### 原文

公開日:2022/01/26
更新日:2022/09/22

期待理論とは?活用するメリットやモチベーション向上に成功した事例を紹介

期待理論とは?活用するメリットやモチベーション向上に成功した事例を紹介 | オンライン研修・人材育成 - Schoo(スクー)法人・企業向けサービス

期待理論とは、「人は仕事をするうえで、どのようなプロセスを経て動機づけされるのか」について、その過程を説明した理論です。本記事では、期待理論の概要や活用するメリットについて解説します。また、モチベーション向上に成功した企業事例を紹介しています。

 

01期待理論とは?

期待理論とは、「人はある種の行動によって自分が期待し、価値を認める代償が得られると思えば、その行動に対するモチベーションが生まれる」という考えです。イェール大学の経営学・心理学教授、ヴィクター・H・ヴルーム氏が提唱し、1964年に「Work and Motivation」(仕事とモチベーション)を刊行しました。著書のなかで、氏はモチベーションについて以下のように述べています。 1.頑張ってどれだけのことが成し遂げられたか(期待) 2.成し遂げられた場合、さらに何がもたらされるか(道具性) 3.もたらされたものに、どれだけの価値があると予想されるか(誘意性) モチベーションの高さを数値化すると、「モチベーション=期待×道具性×優位性」と考えられます。

### 問題
[1] 期待理論の記事のうち、「公開日:2022/01/26」から「た企業事例を紹介しています。」までを一字一句そのまま書き写してください。
[2] 次の(a)〜(c)が期待理論の記事の内容と一致するかどうか、それぞれ「はい」か「いいえ」で答え、判断の決め手となる記事の文言を正確に引用してください。
(a) ヴィクター・H・ヴルーム氏はイェール大学の教授である。
(b) 「Work and Motivation」は1974年に刊行された。
(c) 道具性とは、成し遂げられた場合にさらに何がもたらされるかを指す。

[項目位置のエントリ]

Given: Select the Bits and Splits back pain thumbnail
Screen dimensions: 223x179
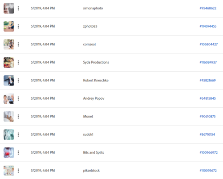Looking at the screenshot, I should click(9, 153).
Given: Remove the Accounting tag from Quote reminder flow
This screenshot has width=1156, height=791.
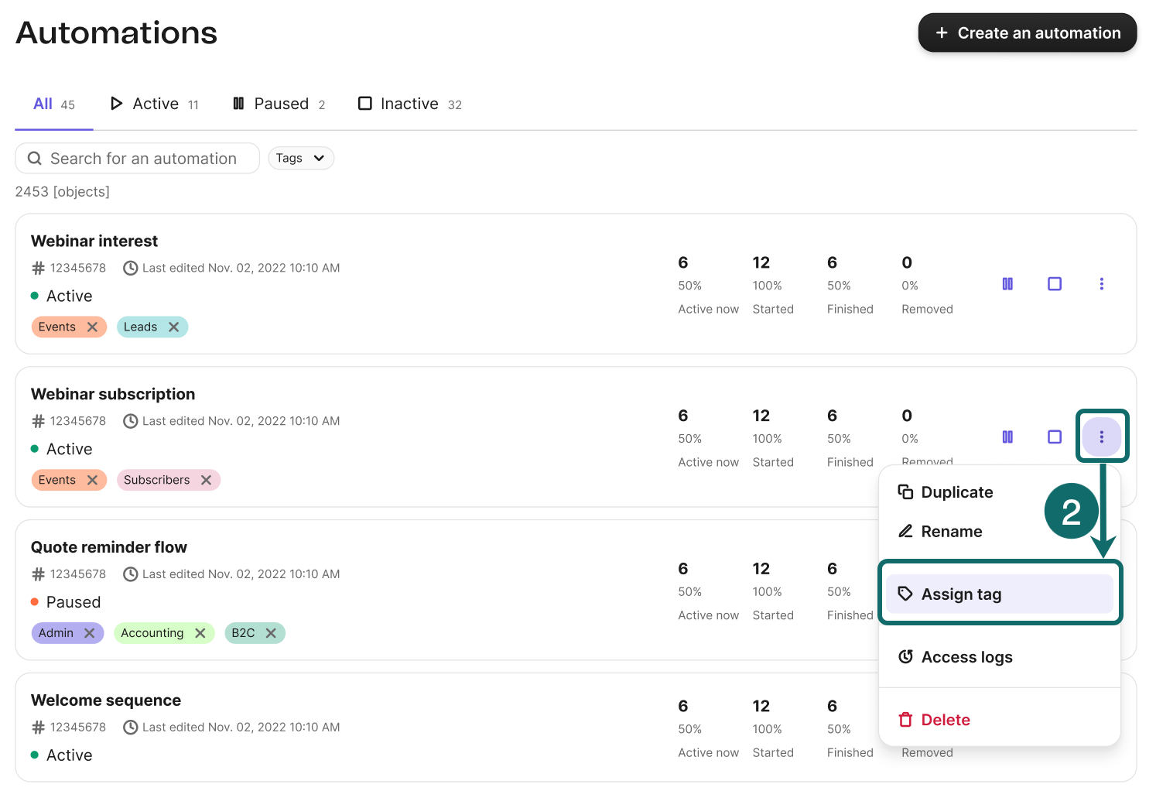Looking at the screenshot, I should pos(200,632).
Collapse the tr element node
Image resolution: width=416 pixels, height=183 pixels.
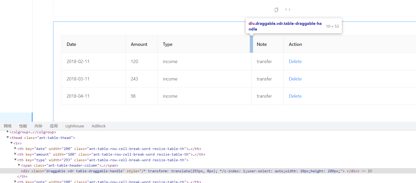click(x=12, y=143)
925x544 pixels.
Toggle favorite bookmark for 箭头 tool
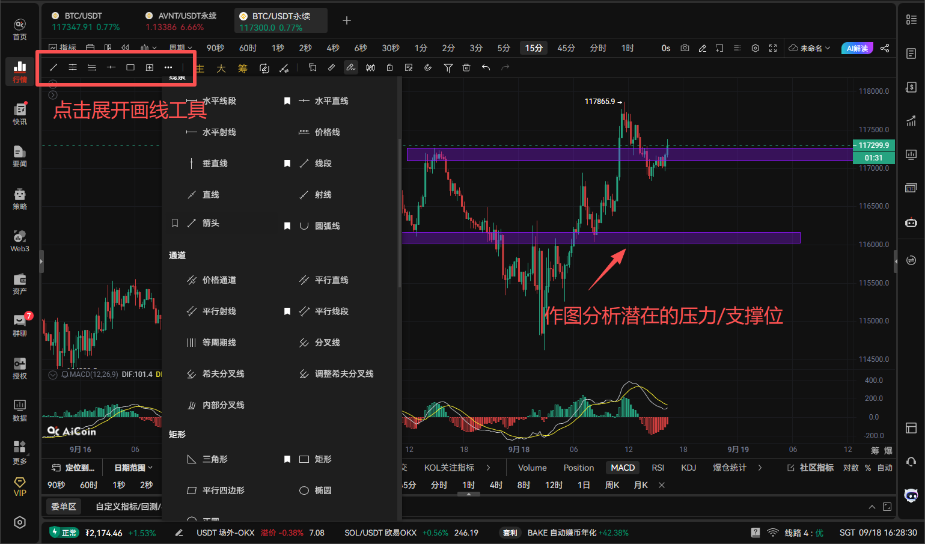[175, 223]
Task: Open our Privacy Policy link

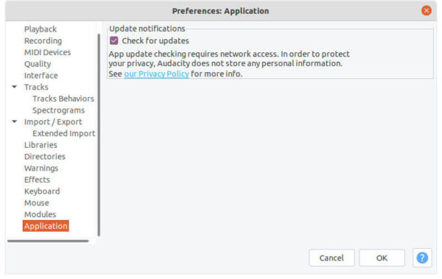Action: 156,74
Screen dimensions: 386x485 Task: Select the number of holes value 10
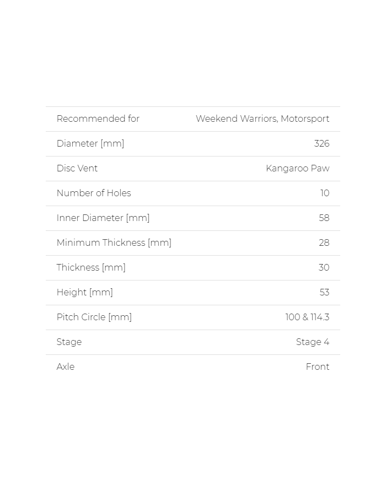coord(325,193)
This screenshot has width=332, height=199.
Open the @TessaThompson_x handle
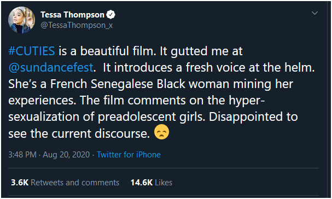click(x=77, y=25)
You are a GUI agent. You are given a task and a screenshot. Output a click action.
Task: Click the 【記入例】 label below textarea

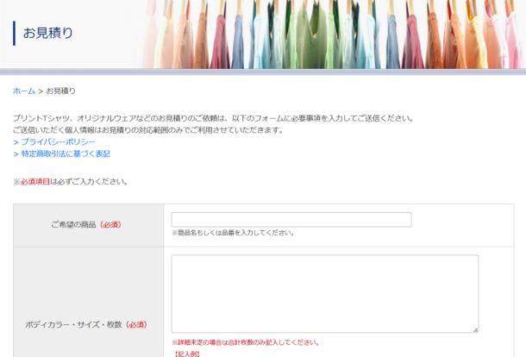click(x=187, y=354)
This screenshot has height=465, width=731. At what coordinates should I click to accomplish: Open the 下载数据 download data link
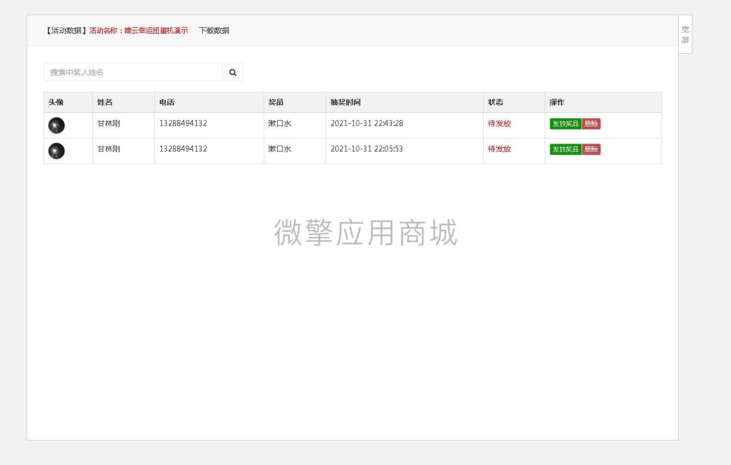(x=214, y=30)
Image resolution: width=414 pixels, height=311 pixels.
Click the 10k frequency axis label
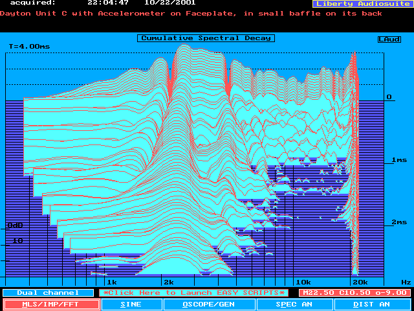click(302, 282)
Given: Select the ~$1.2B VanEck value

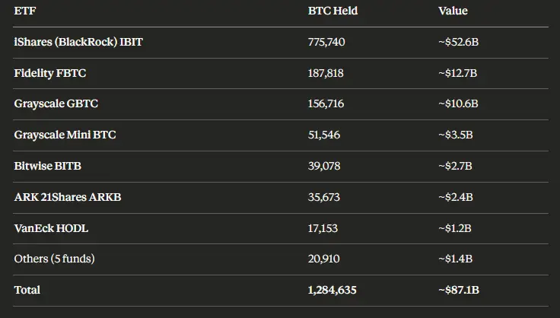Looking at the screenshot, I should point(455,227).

### 解答一覧
[1]
公開日:2022/01/26
更新日:2022/09/22

期待理論とは?活用するメリットやモチベーション向上に成功した事例を紹介

期待理論とは?活用するメリットやモチベーション向上に成功した事例を紹介 | オンライン研修・人材育成 - Schoo(スクー)法人・企業向けサービス

期待理論とは、「人は仕事をするうえで、どのようなプロセスを経て動機づけされるのか」について、その過程を説明した理論です。本記事では、期待理論の概要や活用するメリットについて解説します。また、モチベーション向上に成功した企業事例を紹介しています。

[2]
(a) はい。「イェール大学の経営学・心理学教授、ヴィクター・H・ヴルーム氏が提唱し」
(b) いいえ。「1964年に「Work and Motivation」(仕事とモチベーション)を刊行しました」
(c) はい。「2.成し遂げられた場合、さらに何がもたらされるか(道具性)」